Nixon didn't want a strong Israeli response (after his knee-jerk reaction of "what do we care about Lebanon?" and "screw the Chinese". It sounded like he thought a large Israeli strike would give the arabs an excuse to strike back, and then leading who knows where in the global scheme.

I imagine the fears of our folks in Iraq is the Shittes using the Golden Mosque as an excuse to go on the rampage against the Sunnis. With our guys in the thick of it would be bad. And as much as it would be nice to just back off aways and let them fight it out among themselves and come back in and pick up the pieces - not sure how welcome we would be after abandoning them to the wolves - again.

And I imagine if we left then Iran would be "willing" to take our spot to help the Shittes.

From the last article I read it sounds like the rhetoric from both the Sunnis and the Shiites is calming down - so that's good I guess. (No Civil War this week for the Media and Liberals :(.


24 posted on 02/27/2006 11:24:54 PM PST by geopyg (Ever Vigilant, Never Fearful)
[ Post Reply | Private Reply | To 23 | View Replies ]


To: geopyg
I was amused by your description of what you recall in connection with making a fool of Ellsberg but I have no recollection that it was Nixon's idea. It sounds more like something Liddy or John Dean might have suggested. In connection with Haig's comment, I do recall that Nixon's first reaction to the Jordanian hi-jacking was fierce. Nixon's first reaction was to go at the enemy hard, without delay, but Haldeman shelved Nixon's orders, and Nixon wasn't in the least upset about it because he knew Haldeman was acting in the best interests of the U.S. Haldeman (the only MENSA in what was likely the brightest collection of individuals ever assembled in any Administration) is on record as having said that he often didn't carry out Nixon's first orders, knowing that he'd not be reprimanded, but more likely thanked in the light of a new day.
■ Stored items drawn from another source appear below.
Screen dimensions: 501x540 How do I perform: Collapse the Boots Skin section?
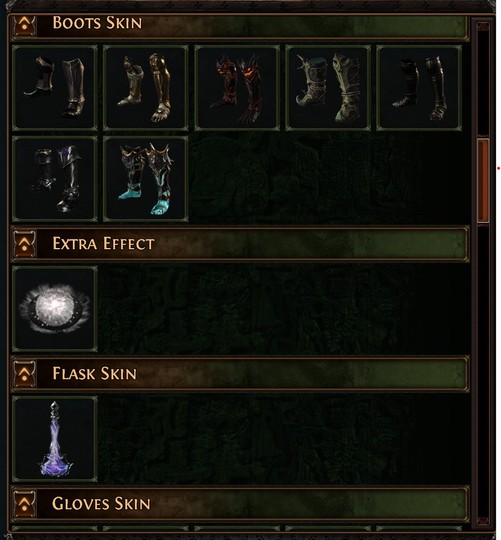(24, 24)
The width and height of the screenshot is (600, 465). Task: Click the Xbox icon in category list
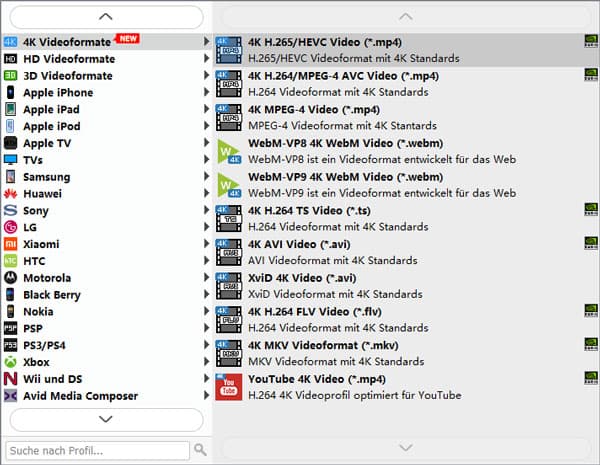[11, 362]
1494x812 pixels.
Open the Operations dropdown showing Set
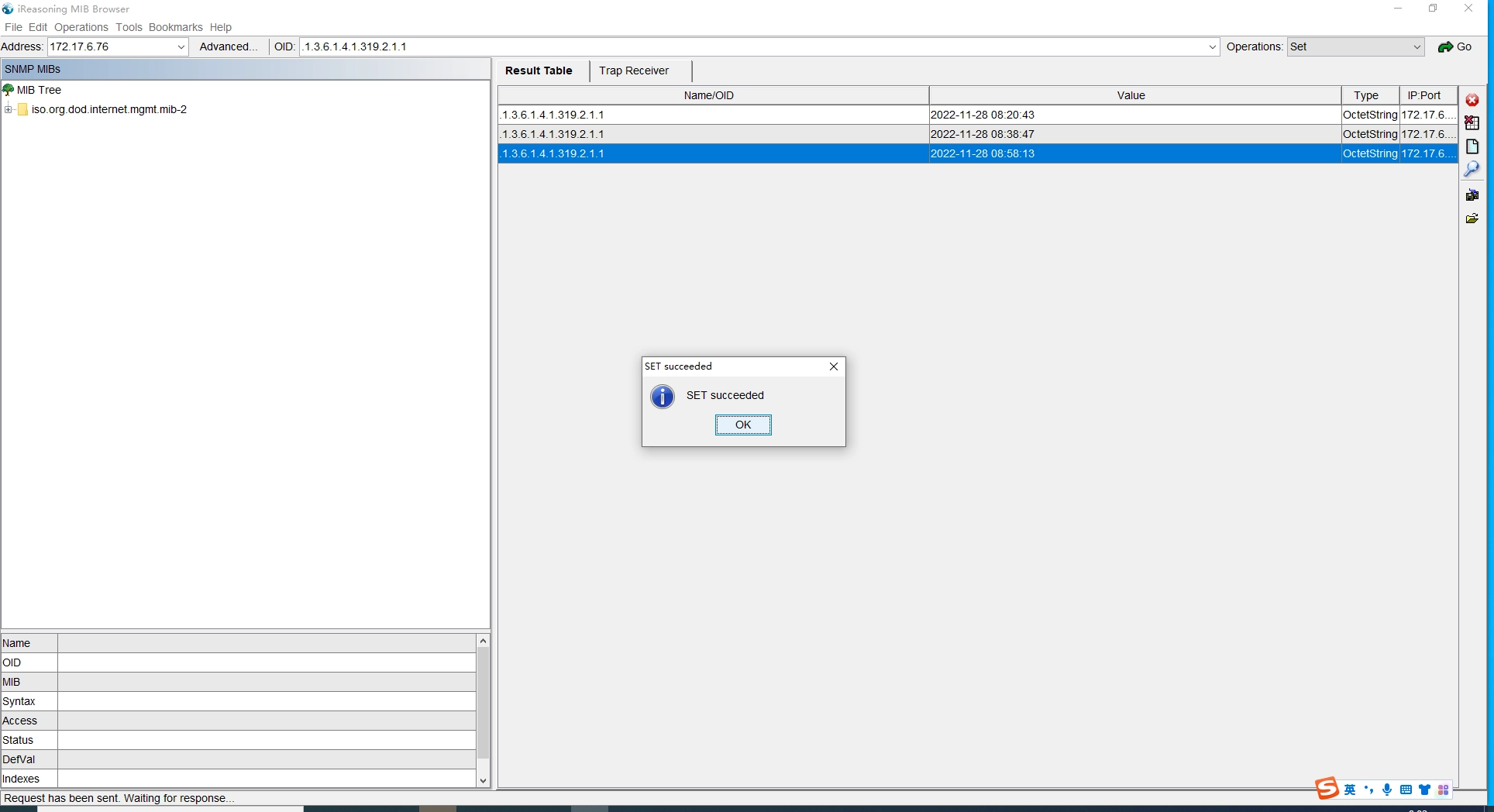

One of the greatest tragedies of Nixon's resignation was that the best hopes for establishing a Middle East in which Israel had the inviolate status of a 51st U.S. state were lost. Just a couple of months before he resigned, Nixon was paraded through the streets of Cairo in an open car to the cheers of millions of Egyptians in spite of his having single-handedly reversed the tide of the Yom Kippur war in Israel's favour only 7 months earlier when he over-ruled both Kissinger and Schlessinger by supplying Israel with the necessary military ordnance (and in Rabin's words, "Saving Israel from destruction in its hour of greatest need"). The Carter administration carried through on Nixon's breakthrough by getting a peace treaty between Israel & Egypt, but Nixon would have gone much further than that and avoided the sort of Arab sectarian divisions that now look irreversible.
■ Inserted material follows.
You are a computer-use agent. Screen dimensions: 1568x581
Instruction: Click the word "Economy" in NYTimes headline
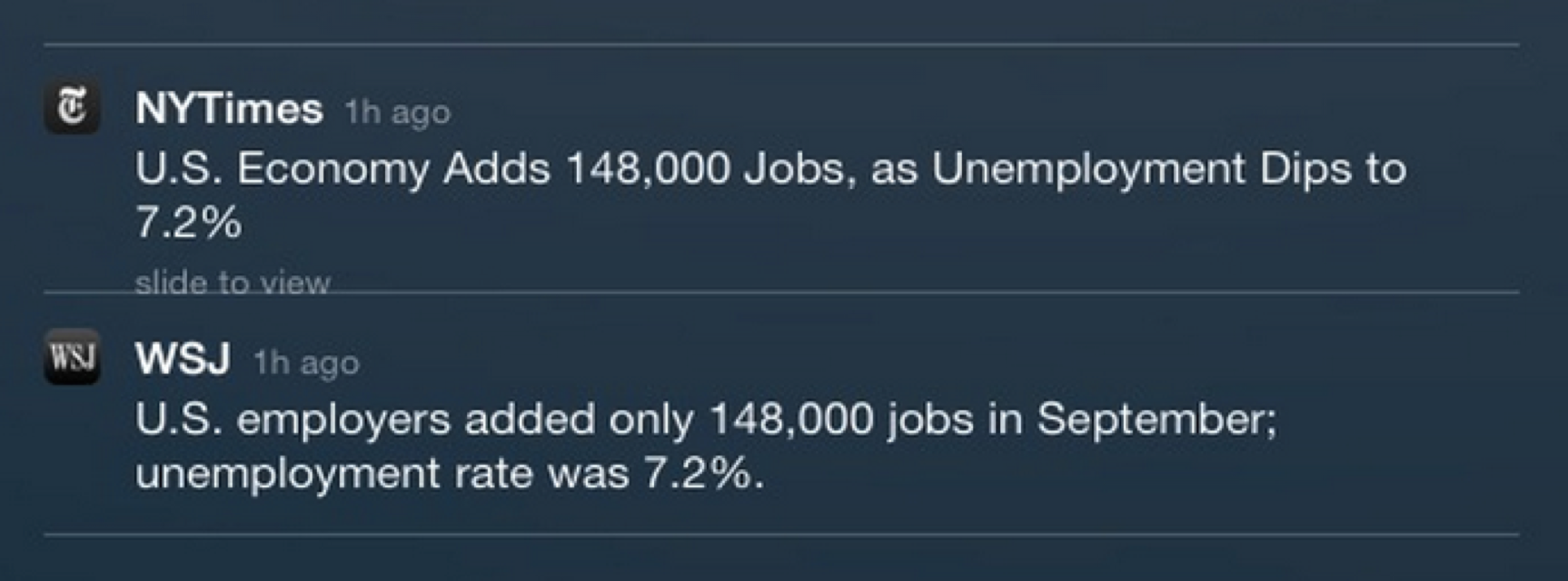(333, 170)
If there is one thing Nixon was not, it was "fear-ridden". The man was prepared to undertake risky policies that succeeded in important goals. According to Richard Reeves' biography, Kissinger was derisive of the chances of ever achieving an opening to China. When Haldeman told him Nixon was serious about forging an opening to China, Dr, K. replied "Fat Chance", and told his own staff that Nixon had taken leave of reality. Likewise, in the case of the Yom Kippur War, Nixon knew full well he was risking his presidency if an Arab Oil Boycott materialized when he aided Israel by sending them "everything that flies" and putting the U.S. on a nuclear alert in the Yom Kippur War -- which Kissinger & Schlessinger were fearful of doing. Nixon thought it was a price worth paying for Israel's survival and for the maintenance of U.S. stature vis-avis the U.S.S.R. at a time of nuclear parity.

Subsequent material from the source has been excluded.